Which lines in the records below contain the word "will"? Copy each of them.

INPUT MATERIAL =>
------
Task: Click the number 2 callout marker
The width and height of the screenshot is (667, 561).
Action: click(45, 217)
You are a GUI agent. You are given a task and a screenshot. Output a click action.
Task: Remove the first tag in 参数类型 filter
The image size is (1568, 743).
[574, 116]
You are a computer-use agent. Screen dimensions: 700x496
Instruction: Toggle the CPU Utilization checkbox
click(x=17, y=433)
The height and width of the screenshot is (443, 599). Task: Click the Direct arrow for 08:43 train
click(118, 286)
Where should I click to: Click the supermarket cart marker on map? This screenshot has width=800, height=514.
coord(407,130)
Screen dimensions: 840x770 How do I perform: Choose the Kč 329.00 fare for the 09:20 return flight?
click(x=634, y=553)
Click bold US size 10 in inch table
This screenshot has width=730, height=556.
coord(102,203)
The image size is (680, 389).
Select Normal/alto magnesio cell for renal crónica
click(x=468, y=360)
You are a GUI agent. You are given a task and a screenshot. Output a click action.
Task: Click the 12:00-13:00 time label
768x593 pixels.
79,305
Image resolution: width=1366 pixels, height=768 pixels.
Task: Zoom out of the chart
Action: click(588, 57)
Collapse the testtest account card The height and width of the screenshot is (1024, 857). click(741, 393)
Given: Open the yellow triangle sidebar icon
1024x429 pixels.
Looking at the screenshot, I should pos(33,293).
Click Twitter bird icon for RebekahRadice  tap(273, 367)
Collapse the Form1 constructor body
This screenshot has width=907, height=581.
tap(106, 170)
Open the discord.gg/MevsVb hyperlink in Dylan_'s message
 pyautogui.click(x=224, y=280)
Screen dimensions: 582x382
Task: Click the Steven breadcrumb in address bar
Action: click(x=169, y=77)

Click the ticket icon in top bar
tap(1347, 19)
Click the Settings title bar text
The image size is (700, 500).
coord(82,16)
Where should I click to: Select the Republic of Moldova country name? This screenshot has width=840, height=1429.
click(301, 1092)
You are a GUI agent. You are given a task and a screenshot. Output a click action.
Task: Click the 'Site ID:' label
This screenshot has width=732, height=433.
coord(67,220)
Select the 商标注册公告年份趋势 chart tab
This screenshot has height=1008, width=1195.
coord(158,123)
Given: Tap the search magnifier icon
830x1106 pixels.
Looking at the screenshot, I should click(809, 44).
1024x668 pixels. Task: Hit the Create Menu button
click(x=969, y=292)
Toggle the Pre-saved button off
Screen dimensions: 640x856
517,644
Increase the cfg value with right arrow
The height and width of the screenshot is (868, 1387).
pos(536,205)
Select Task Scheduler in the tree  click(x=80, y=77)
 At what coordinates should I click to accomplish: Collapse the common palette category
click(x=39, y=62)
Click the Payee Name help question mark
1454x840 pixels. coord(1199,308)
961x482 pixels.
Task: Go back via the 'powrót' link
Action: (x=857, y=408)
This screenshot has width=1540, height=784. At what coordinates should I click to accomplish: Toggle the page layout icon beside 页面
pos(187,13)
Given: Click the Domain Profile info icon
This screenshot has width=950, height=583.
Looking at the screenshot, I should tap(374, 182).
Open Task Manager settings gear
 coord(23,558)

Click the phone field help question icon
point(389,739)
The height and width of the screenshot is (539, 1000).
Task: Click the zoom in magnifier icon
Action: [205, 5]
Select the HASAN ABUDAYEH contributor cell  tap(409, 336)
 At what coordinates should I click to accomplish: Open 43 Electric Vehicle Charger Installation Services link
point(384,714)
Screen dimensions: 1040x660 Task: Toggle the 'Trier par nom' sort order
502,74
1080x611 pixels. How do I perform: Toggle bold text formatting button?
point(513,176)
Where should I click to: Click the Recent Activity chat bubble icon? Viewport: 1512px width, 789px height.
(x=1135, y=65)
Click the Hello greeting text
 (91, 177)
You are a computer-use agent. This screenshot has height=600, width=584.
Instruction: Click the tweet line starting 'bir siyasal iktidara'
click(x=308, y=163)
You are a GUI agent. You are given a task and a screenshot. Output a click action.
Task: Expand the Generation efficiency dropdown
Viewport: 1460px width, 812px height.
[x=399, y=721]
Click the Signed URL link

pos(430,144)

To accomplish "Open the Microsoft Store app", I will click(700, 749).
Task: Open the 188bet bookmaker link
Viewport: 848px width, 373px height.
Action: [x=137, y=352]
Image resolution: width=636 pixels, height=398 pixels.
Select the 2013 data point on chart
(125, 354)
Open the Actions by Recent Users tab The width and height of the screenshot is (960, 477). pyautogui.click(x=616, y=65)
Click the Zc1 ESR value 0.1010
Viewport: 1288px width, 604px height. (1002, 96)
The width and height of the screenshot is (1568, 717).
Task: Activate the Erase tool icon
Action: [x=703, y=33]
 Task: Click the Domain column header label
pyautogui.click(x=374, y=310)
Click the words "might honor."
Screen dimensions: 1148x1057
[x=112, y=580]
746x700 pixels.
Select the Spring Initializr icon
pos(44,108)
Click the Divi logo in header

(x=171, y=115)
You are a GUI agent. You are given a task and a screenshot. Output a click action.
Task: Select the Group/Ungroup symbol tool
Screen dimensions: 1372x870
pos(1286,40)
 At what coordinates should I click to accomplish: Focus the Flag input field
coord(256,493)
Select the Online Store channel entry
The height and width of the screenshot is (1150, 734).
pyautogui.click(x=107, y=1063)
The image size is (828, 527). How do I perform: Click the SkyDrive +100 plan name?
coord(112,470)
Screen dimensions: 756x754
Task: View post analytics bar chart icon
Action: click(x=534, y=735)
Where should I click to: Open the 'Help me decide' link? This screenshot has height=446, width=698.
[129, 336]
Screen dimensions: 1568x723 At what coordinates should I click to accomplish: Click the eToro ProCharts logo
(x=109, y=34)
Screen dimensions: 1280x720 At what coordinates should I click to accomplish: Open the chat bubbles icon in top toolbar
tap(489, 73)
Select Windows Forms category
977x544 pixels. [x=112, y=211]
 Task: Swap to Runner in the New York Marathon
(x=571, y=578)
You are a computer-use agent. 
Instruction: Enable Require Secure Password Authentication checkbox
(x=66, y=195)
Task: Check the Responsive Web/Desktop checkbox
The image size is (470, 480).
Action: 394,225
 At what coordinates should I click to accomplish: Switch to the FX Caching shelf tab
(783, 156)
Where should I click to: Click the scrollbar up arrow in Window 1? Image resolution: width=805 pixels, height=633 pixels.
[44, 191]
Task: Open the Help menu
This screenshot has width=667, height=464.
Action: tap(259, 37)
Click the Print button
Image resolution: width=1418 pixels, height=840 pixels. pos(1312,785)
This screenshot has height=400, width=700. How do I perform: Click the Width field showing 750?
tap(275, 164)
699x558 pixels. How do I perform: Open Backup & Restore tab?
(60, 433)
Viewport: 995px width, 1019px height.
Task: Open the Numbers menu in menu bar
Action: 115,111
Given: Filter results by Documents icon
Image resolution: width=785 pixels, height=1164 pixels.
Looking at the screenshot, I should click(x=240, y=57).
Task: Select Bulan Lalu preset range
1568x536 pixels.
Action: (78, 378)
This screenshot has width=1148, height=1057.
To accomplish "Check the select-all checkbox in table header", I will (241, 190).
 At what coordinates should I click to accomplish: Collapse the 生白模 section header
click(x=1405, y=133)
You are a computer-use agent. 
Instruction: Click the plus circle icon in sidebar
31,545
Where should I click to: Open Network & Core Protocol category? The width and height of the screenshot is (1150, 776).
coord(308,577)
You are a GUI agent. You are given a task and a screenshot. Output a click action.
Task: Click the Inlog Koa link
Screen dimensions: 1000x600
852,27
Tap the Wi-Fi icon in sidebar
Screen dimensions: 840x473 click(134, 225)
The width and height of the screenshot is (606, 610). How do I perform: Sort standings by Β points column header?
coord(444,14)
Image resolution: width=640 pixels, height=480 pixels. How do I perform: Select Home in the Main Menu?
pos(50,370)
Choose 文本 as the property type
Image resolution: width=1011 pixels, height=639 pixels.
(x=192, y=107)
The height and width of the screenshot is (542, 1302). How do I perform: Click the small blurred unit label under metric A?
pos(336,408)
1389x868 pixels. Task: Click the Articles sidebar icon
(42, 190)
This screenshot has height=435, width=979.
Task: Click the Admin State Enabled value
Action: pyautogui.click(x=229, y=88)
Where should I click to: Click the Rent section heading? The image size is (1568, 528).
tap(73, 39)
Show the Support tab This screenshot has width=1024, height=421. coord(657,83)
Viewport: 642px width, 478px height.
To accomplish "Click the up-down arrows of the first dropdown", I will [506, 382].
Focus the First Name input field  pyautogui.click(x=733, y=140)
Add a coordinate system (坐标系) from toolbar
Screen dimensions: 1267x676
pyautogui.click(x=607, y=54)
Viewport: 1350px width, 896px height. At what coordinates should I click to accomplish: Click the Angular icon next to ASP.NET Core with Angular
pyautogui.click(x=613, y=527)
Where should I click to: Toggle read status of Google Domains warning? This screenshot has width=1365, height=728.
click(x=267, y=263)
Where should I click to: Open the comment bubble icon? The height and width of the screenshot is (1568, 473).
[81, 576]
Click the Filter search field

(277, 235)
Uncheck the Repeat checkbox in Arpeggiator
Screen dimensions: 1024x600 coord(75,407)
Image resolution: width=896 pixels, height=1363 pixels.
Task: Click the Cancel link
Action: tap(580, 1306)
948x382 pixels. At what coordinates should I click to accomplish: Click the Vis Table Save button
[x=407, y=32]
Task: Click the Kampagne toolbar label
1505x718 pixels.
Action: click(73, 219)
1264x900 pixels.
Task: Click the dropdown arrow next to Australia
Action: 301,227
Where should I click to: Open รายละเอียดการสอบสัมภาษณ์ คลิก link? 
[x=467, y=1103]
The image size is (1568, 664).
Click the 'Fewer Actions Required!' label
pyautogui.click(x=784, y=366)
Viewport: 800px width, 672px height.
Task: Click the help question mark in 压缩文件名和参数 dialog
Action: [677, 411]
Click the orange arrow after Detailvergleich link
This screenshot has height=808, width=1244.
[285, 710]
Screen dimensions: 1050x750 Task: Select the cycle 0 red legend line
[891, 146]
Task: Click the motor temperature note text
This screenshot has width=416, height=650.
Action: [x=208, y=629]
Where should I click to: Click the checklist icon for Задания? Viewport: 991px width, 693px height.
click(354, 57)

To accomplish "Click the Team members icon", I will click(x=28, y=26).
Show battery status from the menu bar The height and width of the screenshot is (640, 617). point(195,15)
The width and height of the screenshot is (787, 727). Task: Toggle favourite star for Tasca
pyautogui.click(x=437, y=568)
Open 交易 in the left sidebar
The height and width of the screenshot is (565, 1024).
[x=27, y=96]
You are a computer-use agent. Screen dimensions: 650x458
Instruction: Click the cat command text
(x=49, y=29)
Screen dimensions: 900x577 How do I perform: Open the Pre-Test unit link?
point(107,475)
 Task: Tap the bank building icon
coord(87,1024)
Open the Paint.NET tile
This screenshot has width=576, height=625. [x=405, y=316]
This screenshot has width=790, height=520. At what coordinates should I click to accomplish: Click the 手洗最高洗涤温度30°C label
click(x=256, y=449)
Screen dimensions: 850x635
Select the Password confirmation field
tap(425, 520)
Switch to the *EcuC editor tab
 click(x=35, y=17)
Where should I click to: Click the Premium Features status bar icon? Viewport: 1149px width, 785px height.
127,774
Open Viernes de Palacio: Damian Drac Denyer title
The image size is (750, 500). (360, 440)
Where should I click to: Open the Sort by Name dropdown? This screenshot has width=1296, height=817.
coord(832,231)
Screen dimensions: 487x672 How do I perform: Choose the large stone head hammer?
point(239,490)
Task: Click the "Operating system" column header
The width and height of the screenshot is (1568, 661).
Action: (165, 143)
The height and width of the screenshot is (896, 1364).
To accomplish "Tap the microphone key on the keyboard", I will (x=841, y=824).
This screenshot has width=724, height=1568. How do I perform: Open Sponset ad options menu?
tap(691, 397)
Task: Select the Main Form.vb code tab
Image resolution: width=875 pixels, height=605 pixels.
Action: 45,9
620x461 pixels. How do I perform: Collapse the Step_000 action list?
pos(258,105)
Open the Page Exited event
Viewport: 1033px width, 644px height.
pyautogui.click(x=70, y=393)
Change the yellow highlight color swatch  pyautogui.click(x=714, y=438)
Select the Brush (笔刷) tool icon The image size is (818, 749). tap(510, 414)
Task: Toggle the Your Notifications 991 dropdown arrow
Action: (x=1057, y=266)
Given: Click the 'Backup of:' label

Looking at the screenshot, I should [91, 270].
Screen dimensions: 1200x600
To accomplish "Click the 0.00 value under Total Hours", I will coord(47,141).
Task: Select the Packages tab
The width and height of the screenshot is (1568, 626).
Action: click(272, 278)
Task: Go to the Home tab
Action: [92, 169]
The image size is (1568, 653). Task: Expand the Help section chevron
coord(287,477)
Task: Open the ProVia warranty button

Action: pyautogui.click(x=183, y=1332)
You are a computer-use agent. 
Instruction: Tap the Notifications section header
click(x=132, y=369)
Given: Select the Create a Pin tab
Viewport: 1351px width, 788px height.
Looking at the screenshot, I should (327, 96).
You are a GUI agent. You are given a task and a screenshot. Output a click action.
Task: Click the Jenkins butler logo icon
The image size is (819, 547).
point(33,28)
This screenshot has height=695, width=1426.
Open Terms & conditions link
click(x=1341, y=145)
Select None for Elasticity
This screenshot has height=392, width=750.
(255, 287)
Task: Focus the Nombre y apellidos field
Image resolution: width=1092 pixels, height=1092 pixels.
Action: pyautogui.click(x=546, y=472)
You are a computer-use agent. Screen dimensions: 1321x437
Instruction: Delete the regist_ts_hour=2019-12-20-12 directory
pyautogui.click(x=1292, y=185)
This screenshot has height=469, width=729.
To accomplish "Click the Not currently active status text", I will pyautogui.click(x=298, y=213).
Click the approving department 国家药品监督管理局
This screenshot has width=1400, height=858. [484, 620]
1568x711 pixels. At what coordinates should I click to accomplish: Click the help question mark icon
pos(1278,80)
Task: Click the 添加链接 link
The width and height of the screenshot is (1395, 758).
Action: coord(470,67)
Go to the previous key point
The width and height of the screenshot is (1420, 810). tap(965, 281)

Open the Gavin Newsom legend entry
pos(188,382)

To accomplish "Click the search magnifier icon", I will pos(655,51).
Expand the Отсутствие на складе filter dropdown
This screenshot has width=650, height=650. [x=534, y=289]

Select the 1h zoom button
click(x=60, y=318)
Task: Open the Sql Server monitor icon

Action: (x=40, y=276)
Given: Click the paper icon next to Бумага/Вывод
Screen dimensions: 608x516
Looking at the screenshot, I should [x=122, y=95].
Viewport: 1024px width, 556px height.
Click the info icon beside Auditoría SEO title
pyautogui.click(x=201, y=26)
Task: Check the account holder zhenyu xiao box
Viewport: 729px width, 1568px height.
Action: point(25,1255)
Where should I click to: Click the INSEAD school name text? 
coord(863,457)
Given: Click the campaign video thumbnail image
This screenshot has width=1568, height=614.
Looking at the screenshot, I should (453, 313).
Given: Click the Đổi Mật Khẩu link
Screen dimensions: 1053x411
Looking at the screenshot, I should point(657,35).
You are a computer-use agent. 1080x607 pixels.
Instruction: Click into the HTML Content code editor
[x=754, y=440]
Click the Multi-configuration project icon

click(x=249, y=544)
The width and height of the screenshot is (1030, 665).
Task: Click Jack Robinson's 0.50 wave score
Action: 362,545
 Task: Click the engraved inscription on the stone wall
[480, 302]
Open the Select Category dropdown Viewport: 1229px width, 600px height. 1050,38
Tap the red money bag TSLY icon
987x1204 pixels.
------
OUTPUT OF THE TASK =>
To accomplish "Open the Microsoft Store app", I will click(700, 749).
To accomplish "Check the select-all checkbox in table header", I will (241, 190).
To accomplish "Click the up-down arrows of the first dropdown", I will [506, 382].
To accomplish "Click the Team members icon", I will click(x=28, y=26).
To accomplish "Tap the microphone key on the keyboard", I will (x=841, y=824).
To accomplish "Click the 0.00 value under Total Hours", I will coord(47,141).
To accomplish "Click the Not currently active status text", I will pyautogui.click(x=298, y=213).
To accomplish "Click the search magnifier icon", I will pos(655,51).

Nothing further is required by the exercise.